AMENDMENT NUMBER ONE

TO THE

HEALTH NET, INC. 401(K) SAVINGS PLAN

(As Amended and Restated effective January 1, 2001)  

        The Health Net, Inc. 401(k) Savings Plan (the "Plan") is amended effective September 30, 2001 as follows: 

        Section 8.5(a)
of the Plan is amended to delete the phrase "Unless a Participant or a Beneficiary elects an optional form of distribution described in subsection (b)," as it
appears therein. 

        1.      Subsection
(b) of Section 8.5 of the Plan is hereby deleted in its entirety (redesignating each subsequent subsection and each reference thereto
accordingly). 

        2.      Section 8.5(d)
of the Plan is amended to substitute the phrase "the payment of a lump sum shall be made" for the phrase "the payment of a lump sum shall be made,
or installment or annuity payments shall commence, as the case may be," as it appears in the first sentence thereto. 

        3.      Section 8.6
of the Plan is hereby deleted in its entirety (redesignating each subsequent Section and each reference thereto accordingly). 

AMENDMENT NUMBER TWO

TO THE

HEALTH NET, INC. 401(K) SAVINGS PLAN

(As Amended and Restated effective January 1, 2001)  

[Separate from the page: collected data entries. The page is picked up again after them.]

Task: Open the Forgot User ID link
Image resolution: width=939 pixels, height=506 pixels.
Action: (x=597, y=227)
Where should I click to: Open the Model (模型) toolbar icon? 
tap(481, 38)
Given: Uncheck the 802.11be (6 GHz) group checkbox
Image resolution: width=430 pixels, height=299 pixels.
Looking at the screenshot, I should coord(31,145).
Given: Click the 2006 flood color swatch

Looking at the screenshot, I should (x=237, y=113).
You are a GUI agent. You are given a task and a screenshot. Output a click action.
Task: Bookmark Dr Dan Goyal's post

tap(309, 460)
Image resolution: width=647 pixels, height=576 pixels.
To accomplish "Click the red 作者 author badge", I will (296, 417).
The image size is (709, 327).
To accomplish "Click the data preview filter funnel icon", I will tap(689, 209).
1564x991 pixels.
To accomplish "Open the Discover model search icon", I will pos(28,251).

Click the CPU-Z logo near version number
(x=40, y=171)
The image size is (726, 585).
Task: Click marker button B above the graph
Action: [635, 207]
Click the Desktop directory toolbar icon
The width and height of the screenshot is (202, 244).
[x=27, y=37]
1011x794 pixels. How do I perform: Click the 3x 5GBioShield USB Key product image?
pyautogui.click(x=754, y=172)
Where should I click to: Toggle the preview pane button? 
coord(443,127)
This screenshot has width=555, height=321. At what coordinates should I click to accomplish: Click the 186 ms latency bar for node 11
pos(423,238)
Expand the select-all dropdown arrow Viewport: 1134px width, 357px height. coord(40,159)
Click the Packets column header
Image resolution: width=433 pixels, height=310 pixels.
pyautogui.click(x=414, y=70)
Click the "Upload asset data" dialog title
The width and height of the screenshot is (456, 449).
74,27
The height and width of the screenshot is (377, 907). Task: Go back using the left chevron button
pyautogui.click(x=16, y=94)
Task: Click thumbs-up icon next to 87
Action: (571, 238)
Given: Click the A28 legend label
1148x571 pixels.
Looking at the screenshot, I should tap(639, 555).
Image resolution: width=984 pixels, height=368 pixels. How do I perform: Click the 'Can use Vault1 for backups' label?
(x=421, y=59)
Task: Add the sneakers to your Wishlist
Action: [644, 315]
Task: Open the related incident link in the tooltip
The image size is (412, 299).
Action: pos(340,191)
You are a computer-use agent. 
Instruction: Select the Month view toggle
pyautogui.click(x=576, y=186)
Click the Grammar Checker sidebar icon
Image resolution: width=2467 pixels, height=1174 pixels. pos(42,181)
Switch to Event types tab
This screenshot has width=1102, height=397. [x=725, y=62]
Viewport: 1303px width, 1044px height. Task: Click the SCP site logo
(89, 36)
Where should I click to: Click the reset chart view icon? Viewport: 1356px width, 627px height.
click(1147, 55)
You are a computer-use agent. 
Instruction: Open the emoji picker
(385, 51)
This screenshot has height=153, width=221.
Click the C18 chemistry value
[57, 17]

        The Health Net, Inc. 401(k) Savings Plan (the "Plan") is amended, effective as of January 1, 2002, except as otherwise provided, as follows: 

        1.      Effective
as of January 1, 2001, subsection (11) of Article 2 of the Plan is amended to insert the phrase ", a qualified transportation fringe
benefit plan described in section 132(f) of the Code" after the phrase "or any other qualified cash or deferred arrangement described in section 401(k) of the Code" as it appears
therein. 

        2.      Section 4.2(a)
of the Plan is amended to (I) to add the phrase "(or such higher percentage as deemed necessary to conform to the Company's payroll
practices)" after the phrase "and not more than 17 percent (17%) of such Participant's Compensation"; (II) to substitute the phrase "as designated by the Participant either on his or her
application form or by telephone or such electronic means as may be prescribed by the Committee, as described in Section 3.2" for the phrase "as designated by the Participant on his or her
application pursuant to Section 3.2" as it appears at the end of the first sentence thereof and (III) to add a new sentence at the end thereof to read as follows: 

Notwithstanding
the foregoing, the Committee may from time to time specify a limit on Salary Deferral Contributions made for the benefit of some or all Participants who are Highly Compensated
Employees which is less than 17% of such Participant's Compensation. 

        3.      Effective
as of December 1, 2002, Section 4.2 of the Plan is further amended to add a new subsection at the end thereof to read as follows: 

        (c)    Catch-Up Contributions. Each Participant who is eligible to make Salary Deferral Contributions for a payroll
period pursuant to subsection (a) above and who has, or will attain age 50 before the close of the current Plan Year shall be eligible to have Salary Deferral Contributions made in addition to
those described in subsection (a) above in accordance with, and subject to the limitations of, section 414(v) of the Code ("Catch-Up Contributions"). Such
Catch-Up Contributions shall not be taken into account for purposes of Section 4.2 or 7.5 of the Plan. The Plan shall not be treated as failing to satisfy the provisions of the Plan
implementing the requirements of section 401(k)(3), 401(k)(11), 401(k)(12), 410(b) or 416 of the Code, as applicable, by reason of such Catch-Up Contributions. 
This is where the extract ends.